I guess the moral of the story is that one must not take GR to seriously because that is considered naive at best and against standard cosmology at worse.
But all books on GR stress general invariance (covariance), all of them say we can choose coordinates arbitrarily, wich also means of course we can privilege some coordinates for the sake of convenience, but that convenience in no way means the results be get with that coordinates are physically real unless they can be reproduced with other choices of coordinates and metrics. I guess I also took too seriously the interchangeability of spacetime dimensions that relativity teaches us.

Now you tell me that spatial homogeneity, even though it is a property as physical as it can be, only appears with a determinate choice of coordinates that produce a certain privileged slicing of spacelike hypersurfaces, and that this homogeneity disapears if we try to make it coordinate invariant when we change the coordinates, appearing instead a sort of statistical homogeneity wrt both space and time (spacetime) and inhomogeneity or radial density dependance in the purely spatial hypersurface, and both of this things are forbidden by standard cosmology and astronomical observations and I have to take your word on this, no matter what GR says because you know more than me and standard cosmology says so and I'm a responsible citizen.

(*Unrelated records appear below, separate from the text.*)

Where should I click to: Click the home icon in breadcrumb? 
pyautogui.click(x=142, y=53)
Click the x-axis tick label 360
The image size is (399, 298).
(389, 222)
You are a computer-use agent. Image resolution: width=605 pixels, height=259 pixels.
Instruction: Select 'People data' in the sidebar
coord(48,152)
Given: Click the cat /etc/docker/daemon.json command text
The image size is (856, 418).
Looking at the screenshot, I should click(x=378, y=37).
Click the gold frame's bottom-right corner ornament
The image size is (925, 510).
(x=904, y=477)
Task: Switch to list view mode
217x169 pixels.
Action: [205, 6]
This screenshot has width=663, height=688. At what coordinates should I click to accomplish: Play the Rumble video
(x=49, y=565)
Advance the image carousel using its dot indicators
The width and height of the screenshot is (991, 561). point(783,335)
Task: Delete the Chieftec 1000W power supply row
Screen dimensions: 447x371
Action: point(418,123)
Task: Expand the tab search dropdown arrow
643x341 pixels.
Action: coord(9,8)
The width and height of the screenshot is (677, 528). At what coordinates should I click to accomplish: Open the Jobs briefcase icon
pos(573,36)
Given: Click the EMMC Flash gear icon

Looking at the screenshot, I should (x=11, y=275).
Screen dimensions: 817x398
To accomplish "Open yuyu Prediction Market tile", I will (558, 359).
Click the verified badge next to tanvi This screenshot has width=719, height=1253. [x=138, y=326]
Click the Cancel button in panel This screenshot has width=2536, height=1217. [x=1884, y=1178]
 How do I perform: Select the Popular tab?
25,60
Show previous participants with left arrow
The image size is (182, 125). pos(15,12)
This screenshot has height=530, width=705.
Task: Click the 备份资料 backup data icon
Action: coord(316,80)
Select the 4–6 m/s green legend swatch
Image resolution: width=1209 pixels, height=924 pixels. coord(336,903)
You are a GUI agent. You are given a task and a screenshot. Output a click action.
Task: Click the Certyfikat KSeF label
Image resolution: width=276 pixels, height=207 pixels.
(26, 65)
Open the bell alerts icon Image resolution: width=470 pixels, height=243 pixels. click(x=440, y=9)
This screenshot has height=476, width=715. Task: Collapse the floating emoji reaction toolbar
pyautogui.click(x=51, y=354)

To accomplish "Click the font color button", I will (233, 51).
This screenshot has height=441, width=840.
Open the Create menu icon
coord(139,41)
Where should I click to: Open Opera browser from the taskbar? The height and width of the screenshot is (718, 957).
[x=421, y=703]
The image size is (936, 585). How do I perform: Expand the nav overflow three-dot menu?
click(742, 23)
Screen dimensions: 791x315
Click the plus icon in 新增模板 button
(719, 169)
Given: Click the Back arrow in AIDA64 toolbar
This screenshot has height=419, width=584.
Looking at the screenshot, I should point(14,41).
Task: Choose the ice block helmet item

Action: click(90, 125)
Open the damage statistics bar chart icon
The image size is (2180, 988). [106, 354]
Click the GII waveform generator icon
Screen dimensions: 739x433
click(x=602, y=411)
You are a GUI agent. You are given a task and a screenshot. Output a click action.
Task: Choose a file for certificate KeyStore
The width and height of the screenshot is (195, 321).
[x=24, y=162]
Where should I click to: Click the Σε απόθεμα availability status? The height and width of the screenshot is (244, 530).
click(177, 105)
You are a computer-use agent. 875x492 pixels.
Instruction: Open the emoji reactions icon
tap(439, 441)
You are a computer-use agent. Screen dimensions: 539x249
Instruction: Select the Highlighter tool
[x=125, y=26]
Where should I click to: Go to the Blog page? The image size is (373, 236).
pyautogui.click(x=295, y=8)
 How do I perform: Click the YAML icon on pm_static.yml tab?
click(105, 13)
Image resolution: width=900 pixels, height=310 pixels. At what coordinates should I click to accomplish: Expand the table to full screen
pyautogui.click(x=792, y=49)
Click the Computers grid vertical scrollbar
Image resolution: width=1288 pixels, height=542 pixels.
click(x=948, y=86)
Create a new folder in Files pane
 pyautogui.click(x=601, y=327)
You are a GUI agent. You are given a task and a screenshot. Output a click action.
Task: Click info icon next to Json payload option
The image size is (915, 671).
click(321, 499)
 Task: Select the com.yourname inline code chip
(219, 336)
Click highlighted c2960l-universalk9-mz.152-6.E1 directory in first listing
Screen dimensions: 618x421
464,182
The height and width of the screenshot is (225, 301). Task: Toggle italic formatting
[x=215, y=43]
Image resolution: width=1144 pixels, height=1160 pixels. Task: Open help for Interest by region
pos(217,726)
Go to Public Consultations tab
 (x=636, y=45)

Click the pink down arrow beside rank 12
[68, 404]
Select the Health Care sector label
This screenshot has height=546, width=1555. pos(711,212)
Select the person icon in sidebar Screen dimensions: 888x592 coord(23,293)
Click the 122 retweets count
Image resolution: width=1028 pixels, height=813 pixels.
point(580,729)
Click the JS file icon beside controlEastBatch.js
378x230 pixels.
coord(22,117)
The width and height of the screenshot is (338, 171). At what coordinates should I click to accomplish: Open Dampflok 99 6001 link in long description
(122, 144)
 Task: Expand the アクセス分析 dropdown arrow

I declare the paradox solved unless someone else finds this a bit odd too or has some new input. Thanks a lot.

 Recognitions: Science Advisor General Relativity itself respects general covariance. But the specific distribution in our universe does not. In fact, it's pretty easy to prove that normal matter/radiation cannot respect general covariance, because the only covariant stress-energy tensor is one that behaves like vacuum energy. Therefore, the very existence of matter ensures that the universe will look different in different coordinate systems. The general covariance of General Relativity ensures that you get the same results for the behavior of said matter no matter what coordinate system you use. And the math will be made easier if we use coordinates that follow any symmetries that exist in the matter distribution. For instance, if you are doing physics on the surface of the Earth and not moving very far, it is convenient to approximate the Earth as a perfectly-flat surface. This set of coordinates will start to be wrong if we move too far along the Earth's surface or too far above it, but it is a convenient choice as long as we don't do these things. If you are instead, for example, attempting to put a satellite into low-Earth orbit, it becomes convenient to use spherical coordinates centered at the center of the Earth, and ignore the effect of bodies further away. This set of coordinates will start to be wrong if you get too close to the Moon, or far enough from the Earth that the Sun's gravity becomes more important. If you are instead interested in describing the motions of the planets, it becomes convenient to use spherical coordinates centered on the Sun. And so on and so forth. You can use General Relativity in each case. In each case, exploiting the symmetries of the physical matter distribution makes the math easier. This is what we are doing when we use FRW coordinates: we are exploiting a particular symmetry of the average matter distribution of our universe, namely spatial homogeneity. Allowing our coordinate choice to follow this symmetry makes the math easier.